2{Pauvreté monétaire : 8 millions de personnes en 20072}
La notion de pauvreté la plus couramment utilisée est la pauvreté monétaire définie comme la situation des personnes ayant un niveau de vie inférieur à un certain montant. Parce qu’il est quasi impossible de définir ce seuil de pauvreté en considérant le montant du panier minimal de biens et de services qu’il faut pouvoir consommer pour survivre, on se reporte vers une mesure relative par rapport au niveau de vie médian de la population. Les seuils traditionnellement retenus sont fixés à 60 % ou à 50 % de ce niveau de vie médian.

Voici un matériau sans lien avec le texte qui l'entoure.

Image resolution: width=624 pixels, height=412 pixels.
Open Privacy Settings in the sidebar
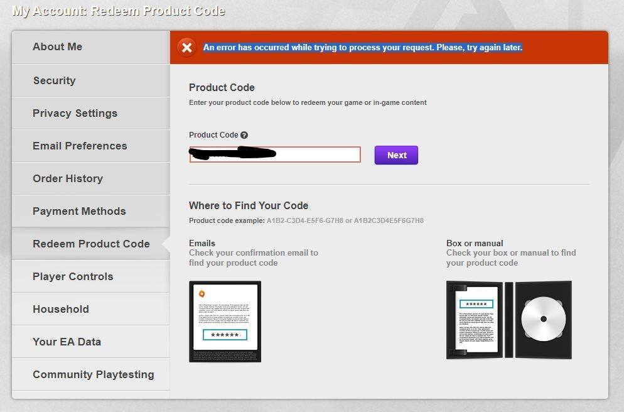click(x=75, y=113)
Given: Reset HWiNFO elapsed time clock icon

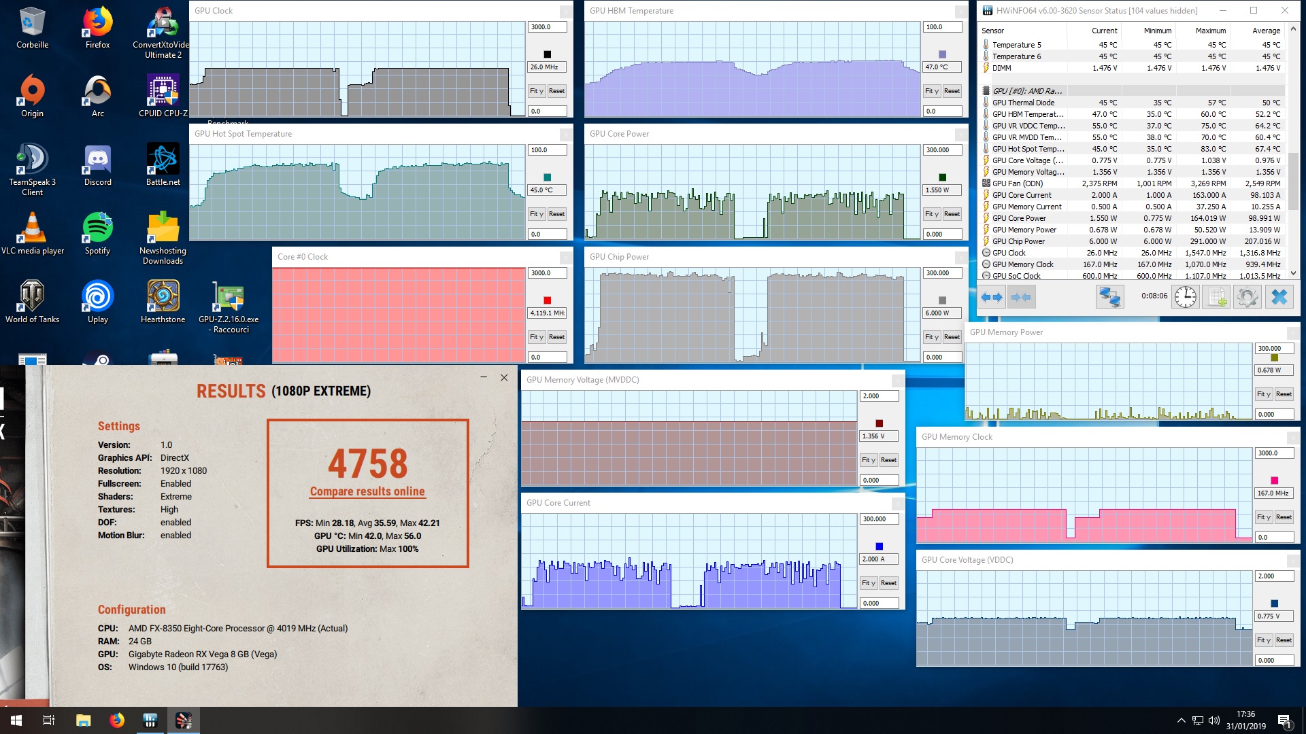Looking at the screenshot, I should click(x=1185, y=297).
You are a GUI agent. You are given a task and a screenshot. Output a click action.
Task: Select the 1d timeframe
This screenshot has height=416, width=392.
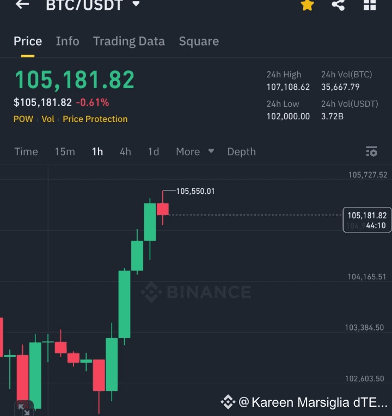coord(154,152)
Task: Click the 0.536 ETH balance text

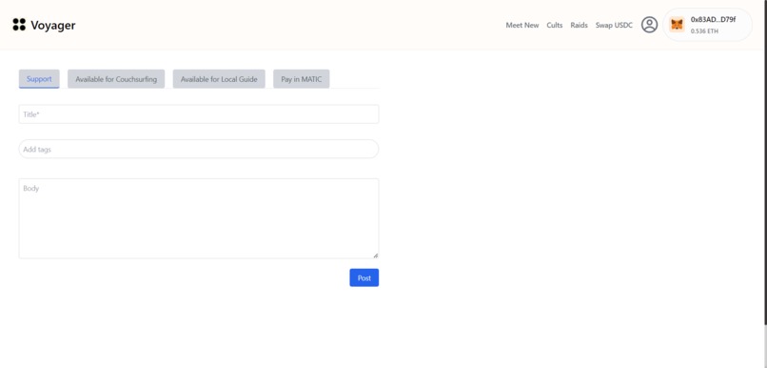Action: click(704, 31)
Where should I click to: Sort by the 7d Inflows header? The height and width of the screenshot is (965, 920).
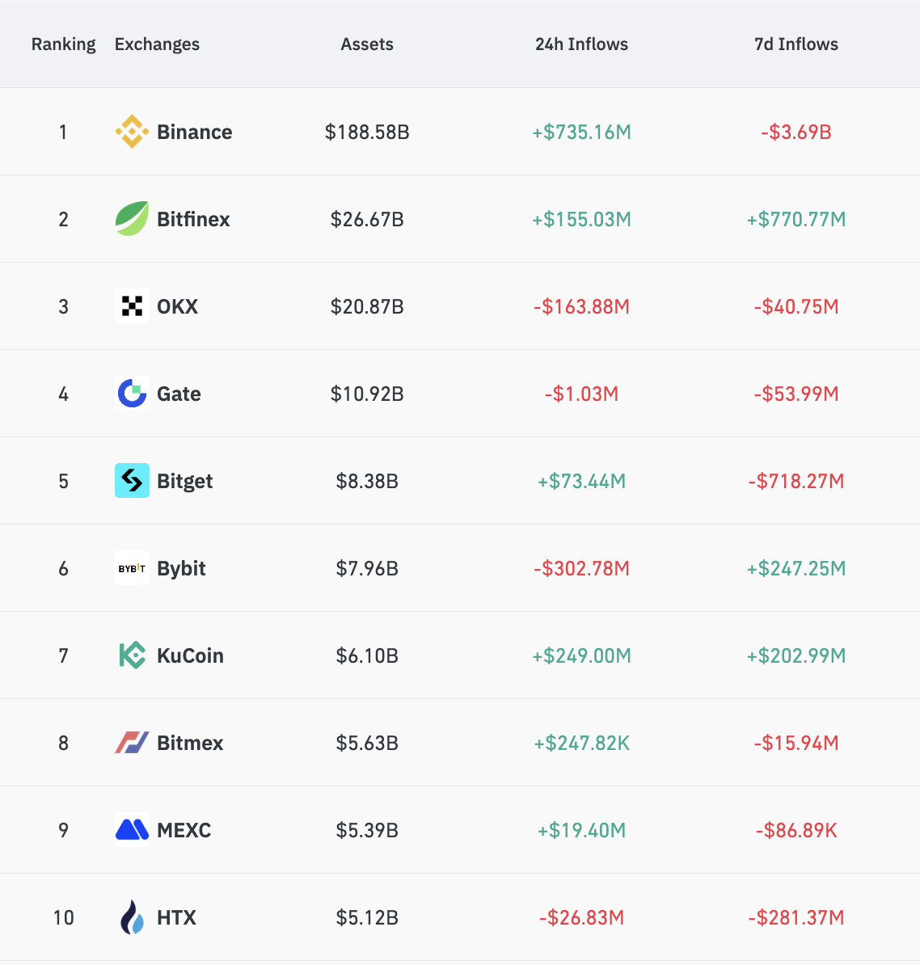[x=796, y=44]
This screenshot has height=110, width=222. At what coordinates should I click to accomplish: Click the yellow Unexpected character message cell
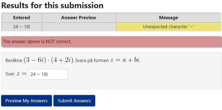pyautogui.click(x=168, y=27)
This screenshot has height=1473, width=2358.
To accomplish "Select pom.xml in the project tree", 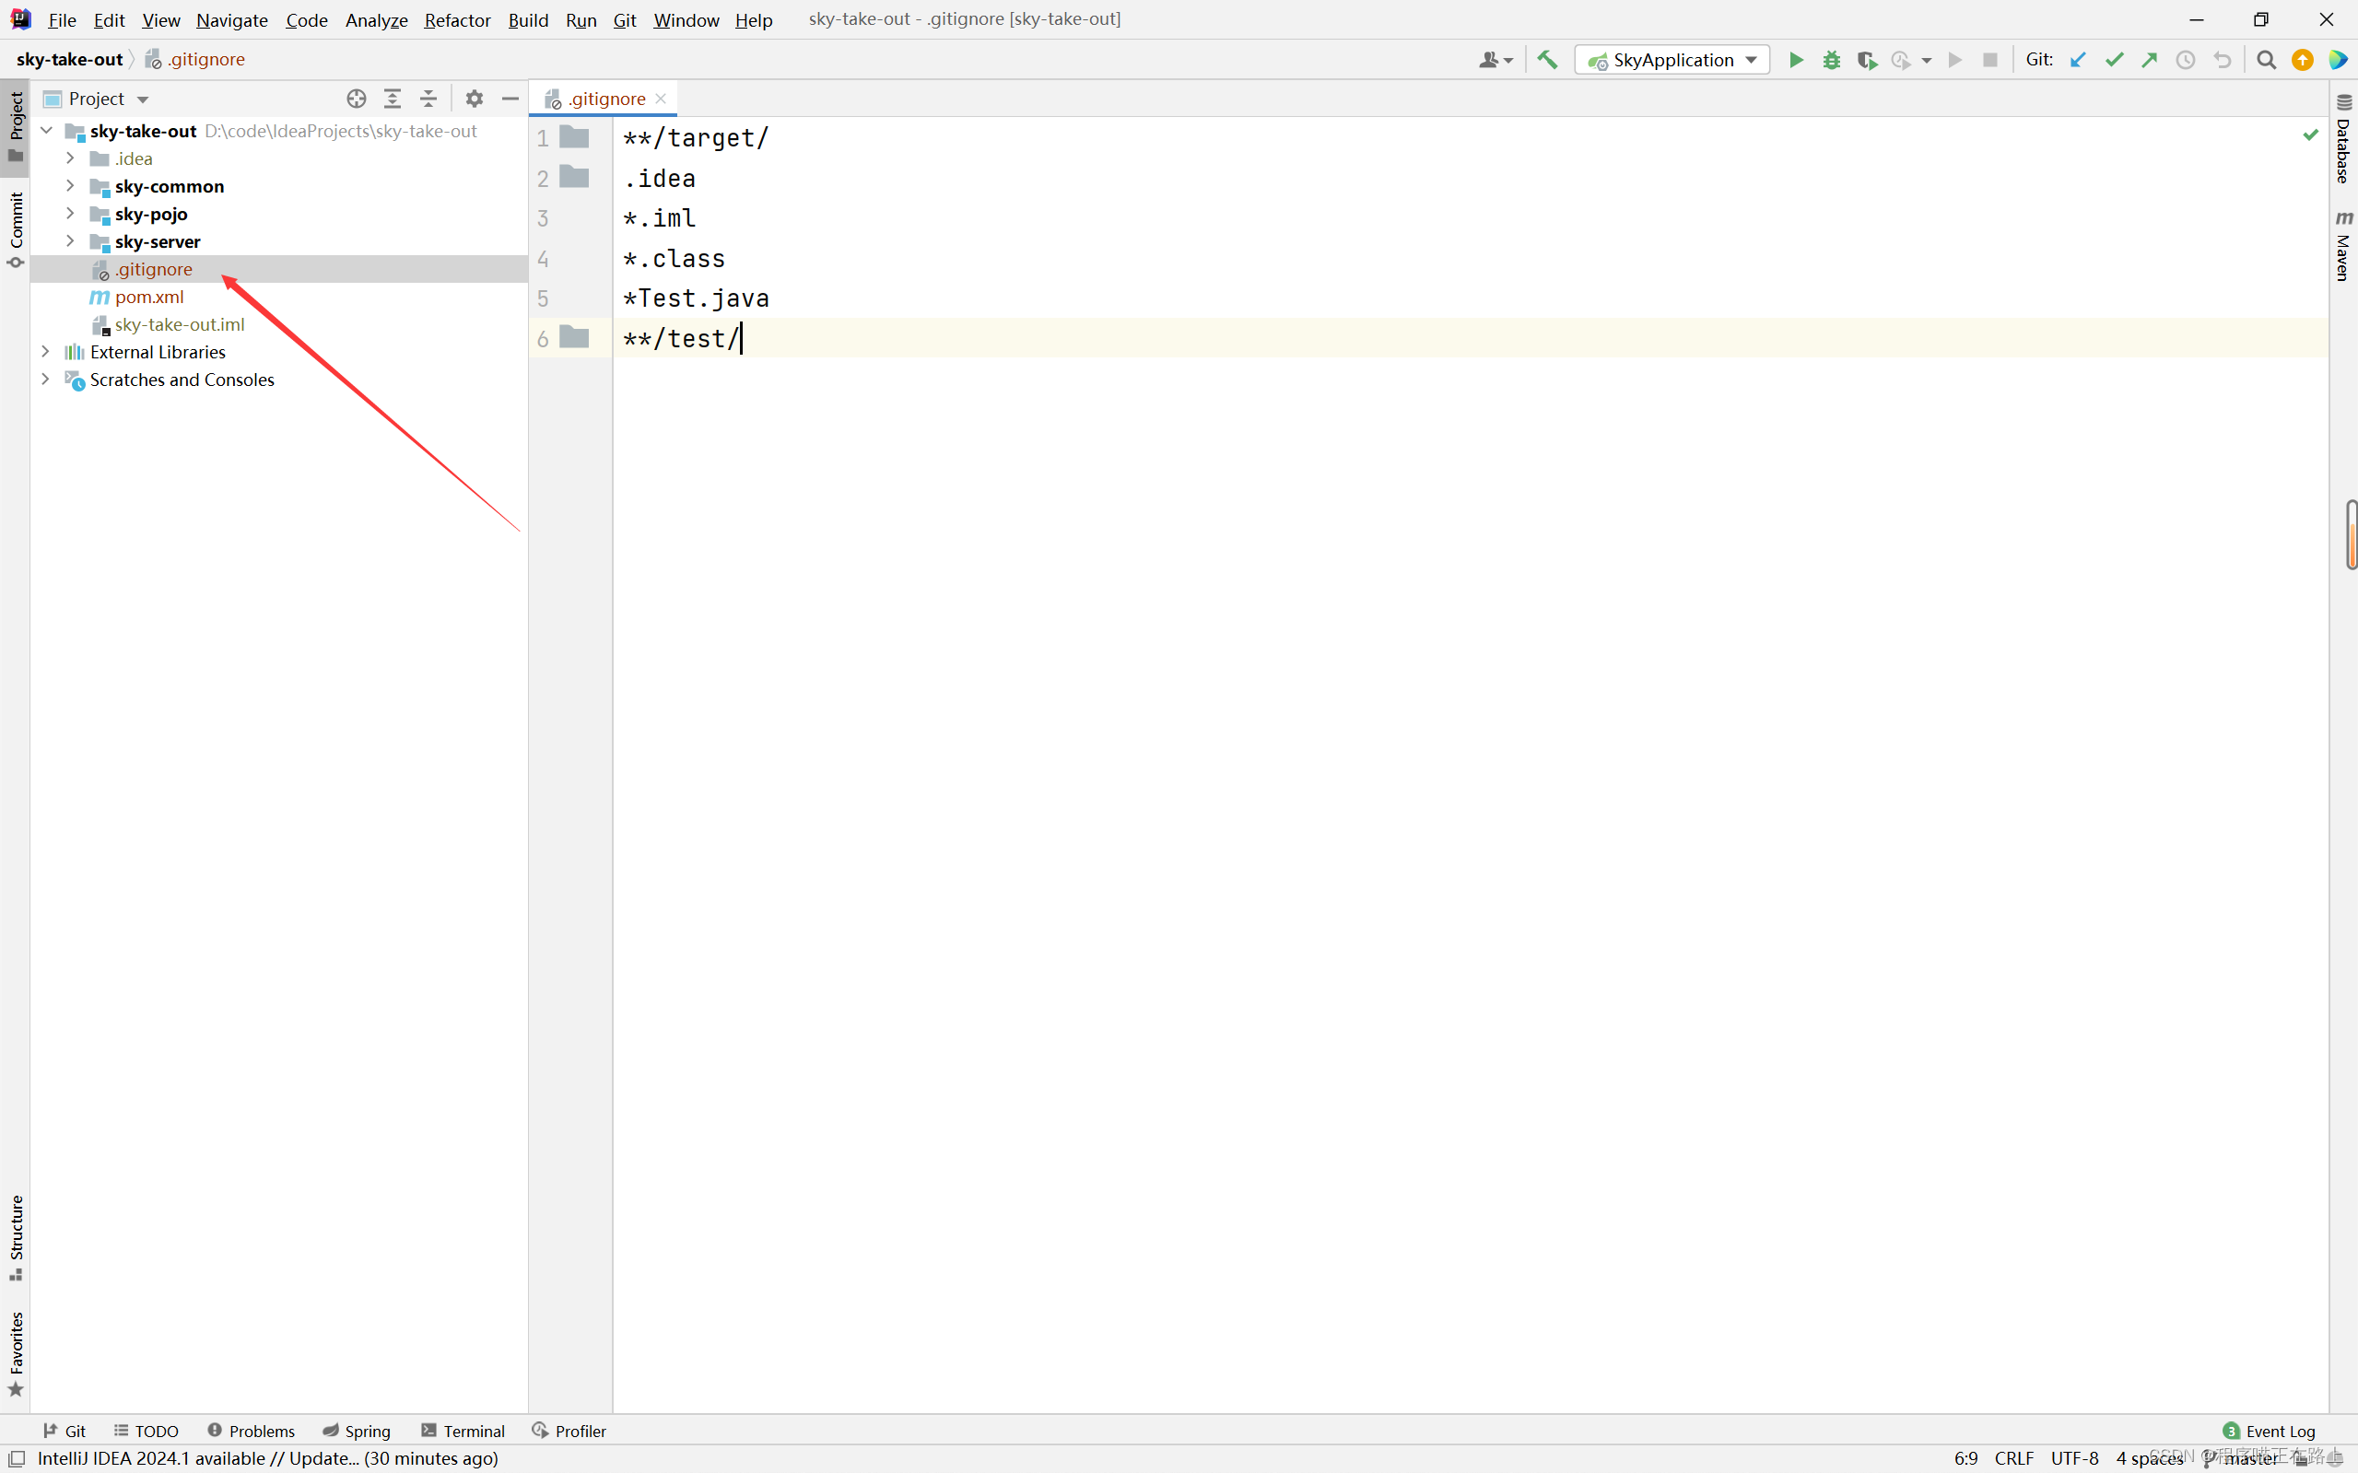I will pos(149,297).
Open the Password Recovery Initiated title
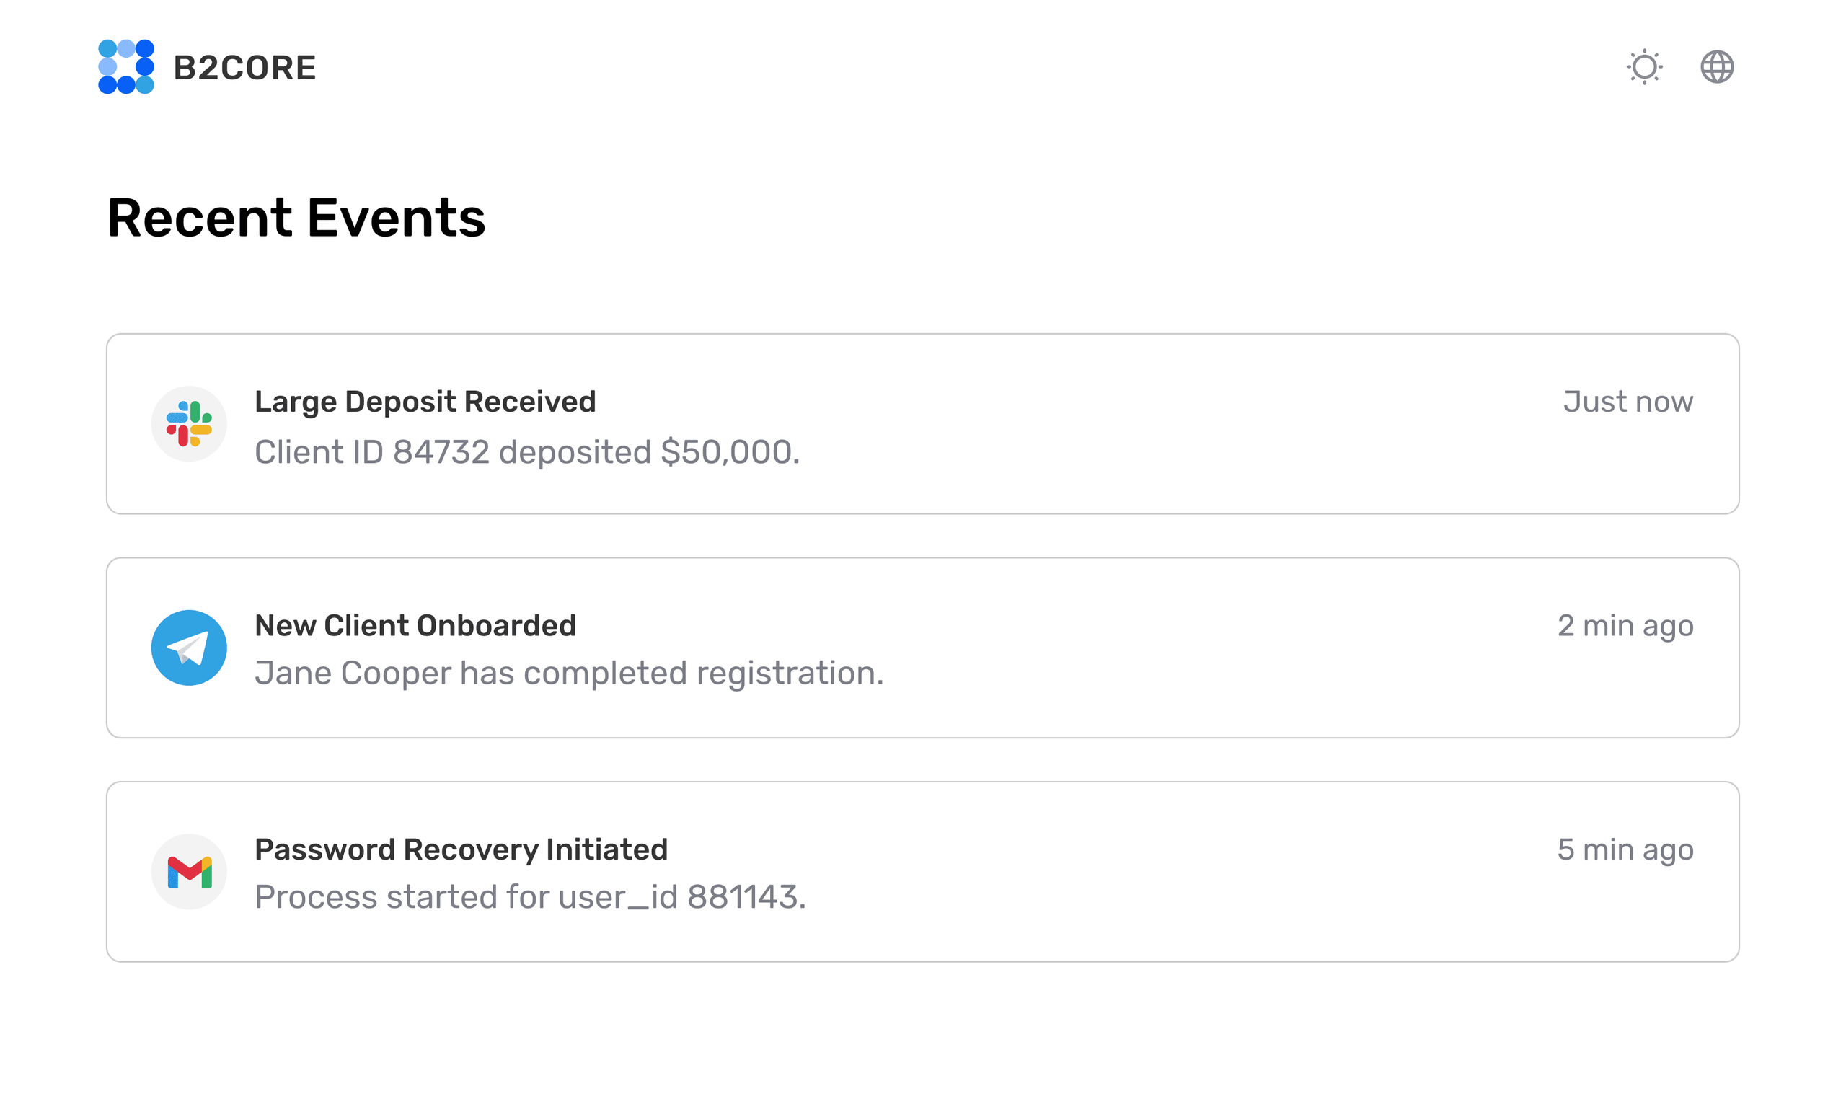This screenshot has width=1846, height=1117. (461, 850)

Le seuil de 60 % correspond à un niveau de vie monétaire de 908 € mensuels en 2007 pour un niveau de vie médian de 1510 € mensuels. 8 millions vivent en dessous de ce seuil. Ainsi défini, le taux de pauvreté est de 13,4 %. Il s’élevait un an plus tôt à 13,1 %. Mais comme le dit l’Insee la différence n’est pas statistiquement significative. Si l’on prend le seuil de 50 % du niveau de vie médian, soit 757 € mensuels, 4,3 millions de personnes ont un niveau de vie inférieur (7,2 % de la population). Ce qui veut dire aussi que 3,7 millions de personnes ont un niveau de vie compris entre 757 € et 908 € mensuels.
Sont particulièrement touchés par cette pauvreté monétaire, les familles monoparentales (30 % des personnes vivant au sein de ces familles). Autres populations particulièrement exposées : les personnes vivant dans un ménage immigré et les chômeurs (taux de pauvreté de 36 %). Toutefois souligne l’Insee, « occuper un emploi ne met pas à l’abri de la pauvreté : 1,9 millions de personnes en emploi vivent en dessous du seuil de pauvreté ».
Pauvreté en conditions de vie : 7,3 millions de personnes en 2007
Complémentaire de l’approche précédente, la mesure de la pauvreté en termes de conditions de vie repose sur le repérage d’un certain nombre de privations d’éléments d’un bien-être matériel largement diffusés dans la population, ou de difficultés de la vie quotidienne. C’est le cumul de manques ou de difficultés, et non le manque d’un élément pris isolément, qui est significatif. Un premier groupe d’indicateurs concerne l’insuffisance des ressources pour couvrir les dépenses des ménages (avoir fréquemment un découvert, ne pas avoir d’épargne, être soumis à des remboursements d’emprunts élevés par rapport à ses revenus, considérer sa situation financière comme difficile, être obligé de faire des dettes, puiser dans ses économies…). Un deuxième groupe d’indicateurs porte sur les retards de paiement des dépenses courantes pour des raisons financières (facture de gaz ou d’électricité, loyers et charges liés au logement, impôts). La troisième catégorie s’intéresse à des restrictions de consommation auxquelles les ménages peuvent être contraints. Enfin la quatrième catégorie porte sur les éléments de confort de base du logement dont la privation traduit une situation non conforme aux standards d’une vie normale (eau chaude, toilette et salle d’eau dans le logement, système de chauffage, surpeuplement, humidité, bruit).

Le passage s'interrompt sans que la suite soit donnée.